In El Salvador, where many MS-13 gang members returned in the 1980s after being deported from the US, the Salvadoran Supreme Court ruled in 2015 that the group did in fact qualify as a “terrorist” organization, saying the gang was systematically using violence to claim powers that belonged to the state. Daily killings perpetrated by MS-13 and rival gang Barrio 18 have helped El Salvador gain the unfortunate title of “murder capital of the world."

Pyrooz noted that in the US, however, MS-13 functions like any other street gang, using violence to settle scores and intimidate rival gangs, not to take down the government. Even the smallest slights can trigger violent reprisals, which feed the cycle of gang violence in big cities like Chicago and even the green suburbs of New York. Police investigating the brutal murders of four Latino boys on Long Island in April by gang members armed with machetes think that one possible motivation for the shocking crime was that one of the boys had resisted recruitment by MS-13.

- Stated goal 1 -
List every geographic place named in the text about MS-13.
- Stated goal 2 -
According to the text about MS-13, what did the Salvadoran Supreme Court rule in 2015?
- Stated goal 3 -
Reproduce the part of the text about MS-13 that starts at the words "Pyrooz noted that" and ends after the words "recruitment by MS-13.".
The material that follows has no connection to the text about MS-13.

- Supplied material -
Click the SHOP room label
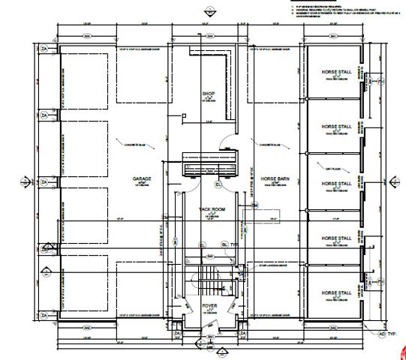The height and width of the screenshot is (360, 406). click(209, 94)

- Task output 1 -
El Salvador, the US, Chicago, New York, Long Island

- Task output 2 -
It ruled that MS-13 qualified as a "terrorist" organization.

- Task output 3 -
Pyrooz noted that in the US, however, MS-13 functions like any other street gang, using violence to settle scores and intimidate rival gangs, not to take down the government. Even the smallest slights can trigger violent reprisals, which feed the cycle of gang violence in big cities like Chicago and even the green suburbs of New York. Police investigating the brutal murders of four Latino boys on Long Island in April by gang members armed with machetes think that one possible motivation for the shocking crime was that one of the boys had resisted recruitment by MS-13.